Depotkosten 2026 bestehen aus deutlich mehr als einer möglichen Depotführungsgebühr. Orderprovisionen, Fremdkosten, Spreads, Sparplangebühren, Währungsumrechnungen und laufende Produktkosten können die Rendite beeinflussen. Besonders teuer werden Gebühren häufig dann, wenn kleine Beträge sehr oft investiert oder ausländische Wertpapiere ohne Blick auf die Nebenkosten gehandelt werden.
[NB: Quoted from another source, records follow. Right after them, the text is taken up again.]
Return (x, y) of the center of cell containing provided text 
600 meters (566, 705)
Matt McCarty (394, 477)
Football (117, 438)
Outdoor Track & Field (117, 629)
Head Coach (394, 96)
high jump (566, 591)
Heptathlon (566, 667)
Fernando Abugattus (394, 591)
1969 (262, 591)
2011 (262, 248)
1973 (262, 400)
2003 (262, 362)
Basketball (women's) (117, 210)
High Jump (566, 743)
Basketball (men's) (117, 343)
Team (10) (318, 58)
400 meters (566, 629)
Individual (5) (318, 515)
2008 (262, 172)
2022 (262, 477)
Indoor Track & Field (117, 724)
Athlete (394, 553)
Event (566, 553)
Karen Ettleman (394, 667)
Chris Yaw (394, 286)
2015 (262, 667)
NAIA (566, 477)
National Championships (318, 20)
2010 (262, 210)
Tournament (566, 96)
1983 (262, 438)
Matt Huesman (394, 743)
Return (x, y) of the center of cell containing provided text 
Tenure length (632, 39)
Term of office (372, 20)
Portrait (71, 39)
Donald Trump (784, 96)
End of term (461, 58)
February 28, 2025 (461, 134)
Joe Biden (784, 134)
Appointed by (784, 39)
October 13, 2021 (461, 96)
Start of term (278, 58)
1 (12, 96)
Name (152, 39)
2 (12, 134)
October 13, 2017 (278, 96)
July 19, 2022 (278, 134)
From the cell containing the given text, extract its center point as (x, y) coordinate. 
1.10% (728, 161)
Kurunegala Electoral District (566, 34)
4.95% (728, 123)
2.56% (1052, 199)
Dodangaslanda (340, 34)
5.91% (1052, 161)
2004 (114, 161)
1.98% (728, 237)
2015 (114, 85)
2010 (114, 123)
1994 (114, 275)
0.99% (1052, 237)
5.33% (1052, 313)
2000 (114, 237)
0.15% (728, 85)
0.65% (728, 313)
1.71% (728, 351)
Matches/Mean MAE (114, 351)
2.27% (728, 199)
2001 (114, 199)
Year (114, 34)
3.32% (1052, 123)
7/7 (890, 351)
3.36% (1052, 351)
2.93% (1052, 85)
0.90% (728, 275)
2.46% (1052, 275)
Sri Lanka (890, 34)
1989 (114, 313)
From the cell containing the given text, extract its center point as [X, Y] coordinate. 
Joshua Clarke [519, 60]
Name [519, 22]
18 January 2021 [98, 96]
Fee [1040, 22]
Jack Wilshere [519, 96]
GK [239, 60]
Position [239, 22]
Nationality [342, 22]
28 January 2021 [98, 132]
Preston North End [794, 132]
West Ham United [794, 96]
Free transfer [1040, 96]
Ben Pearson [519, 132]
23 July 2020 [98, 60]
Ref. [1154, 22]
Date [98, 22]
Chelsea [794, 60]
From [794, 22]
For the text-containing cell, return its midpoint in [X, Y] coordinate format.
Das günstigste Depot ist deshalb nicht automatisch der Anbieter mit der größten Null auf der Werbeseite. Entscheidend ist, welche Kosten bei deinen Wertpapieren, Ordergrößen, Handelsplätzen und Sparplänen tatsächlich entstehen. Ein realistisches Nutzungsprofil und eine einfache Jahresrechnung liefern meist mehr Erkenntnisse als ein pauschales Broker-Ranking.

Wer langfristig investiert, muss nicht wegen jeder kleinen Gebühr den Anbieter wechseln. Sinnvoller ist es, unnötige Transaktionen zu vermeiden, Preisänderungen zu kontrollieren und die Kosten im Verhältnis zur eigenen Anlagestrategie zu betrachten. So bleiben Depotgebühren kalkulierbar, ohne dass wichtige Leistungen oder eine gute Handelsqualität ausschließlich für den niedrigsten Preis aufgegeben werden.